Pernice brought in one secret weapon that immediately elevates the experience: his sommelier brother, Dan. Ryan Pernice has grown out his dark hair since I last spied him at Table & Main, and he and Dan, both lanky and bearded, look nearly identical. If I were casting PBS’s next Masterpiece Mystery! franchise portraying Sherlock Holmes and his sibling, Mycroft, I’d hire these two on sight. Which is not to say that Dan comes across as aloof in his approach to wine service. In warm, gentle tones, he’ll navigate you with equal enthusiasm toward an $11 glass of crisp, apple-scented Falanghina from Campania, or to a $64 bottle of 2011 Pecchenino Dolcetto di Dogliani from Piedmont, a heady red full of silky raspberry notes. I asked him if it was difficult to encourage diners to drink Italian wines. He shook his head and said, “I’m having a hard time selling the varietals from other growing regions.”

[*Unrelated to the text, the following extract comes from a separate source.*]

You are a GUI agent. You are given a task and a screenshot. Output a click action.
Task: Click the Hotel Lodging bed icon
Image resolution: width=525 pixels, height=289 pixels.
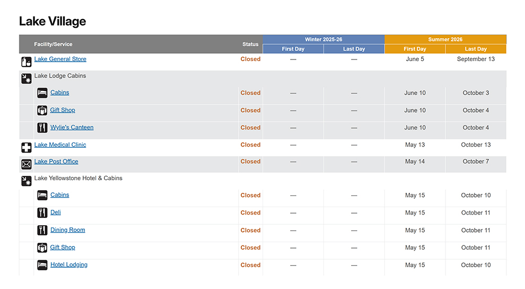pyautogui.click(x=42, y=265)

His selections tend to accommodate a broad range of flavors, important given the breadth of the menu. No one region of Italy pulls focus, though some of Rome’s signature dishes stand out: lilting poached artichoke hearts accented only with lemon; pizzas with crusts more akin to flatbread than the Neapolitan style of plush dough (try the variation with speck ham and arugula); a soothing bowl of spaghetti carbonara; and a feistier bucatini all’Amatriciana, a hollow noodle tossed in a sauce pungent with guanciale (cured hog jowl), fierce Calabrian chiles, and pecorino. The real showcase for pecorino, a sheep’s milk cheese with a pleasantly barnyardy funk, is another Roman specialty, cacio e pepe—tonnarelli (a hand-cut, squared version of spaghetti) tossed with lots of pecorino and black pepper.

Round out those enchantments with heartier classics, like risotto balls stuffed with mozzarella or soul-satisfying lasagna Bolognese. The entrees are the least compelling efforts: Lean toward seafood options like the swordfish or branzino roasted in the wood-burning oven. Steer clear of the fatty porchetta (pork shoulder) that lacks the crackly skin so needed in this preparation.

Keep the carb fest rolling come dessert time. The hits include ricotta fritters, polenta pound cake glazed with citrus, and finest of all, budino carmelatto, a square of salted caramel bread pudding. Each hails from Italy, but they’re also sweet comforts that any Southerner would recognize—and love.

Osteria Mattone
Rating: 2/4 stars (very good)
1095 Canton Street, Roswell
678-878-3378
osteria­mattone.com
Hours: Tuesday–Thursday 5–10 p.m., Friday–Saturday 5–10:30 p.m., Sunday 5–9:30 p.m.